> **Work order**:
Omit all pictures. Print the remaining lines exactly, from the start of the data through the line containing "The height and".

::::::::

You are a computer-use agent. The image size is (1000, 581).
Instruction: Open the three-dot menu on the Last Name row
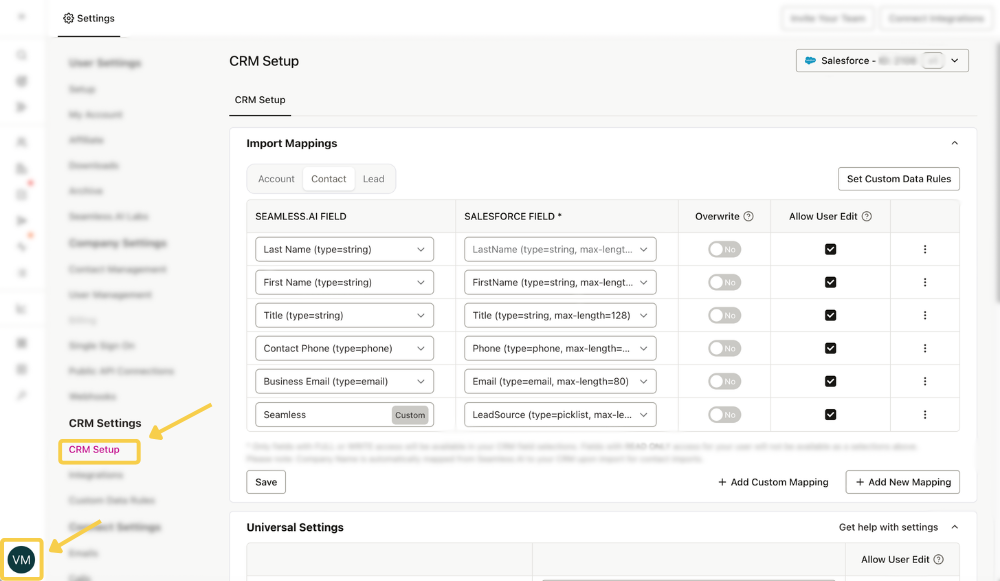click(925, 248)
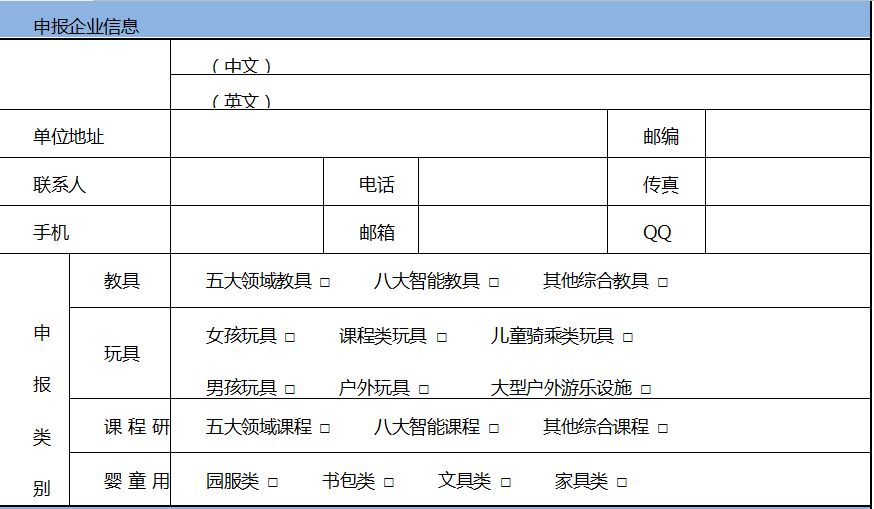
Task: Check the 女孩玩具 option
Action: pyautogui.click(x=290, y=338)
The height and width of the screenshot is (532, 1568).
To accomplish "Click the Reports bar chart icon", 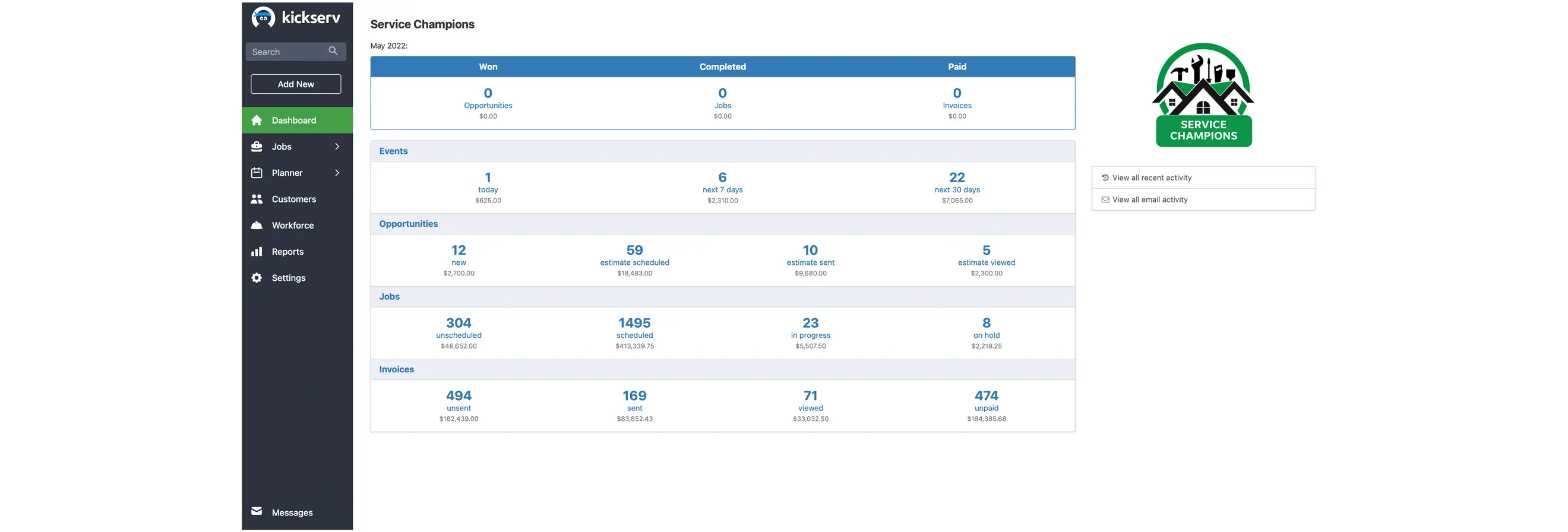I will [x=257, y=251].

::::::::

> **Task output**:
You are a computer-use agent. The image size is (1000, 581).
Instruction: Open the three-dot menu on the Last Name row
click(925, 248)
Task: Check the 女孩玩具 option
Action: pyautogui.click(x=290, y=338)
The height and width of the screenshot is (532, 1568).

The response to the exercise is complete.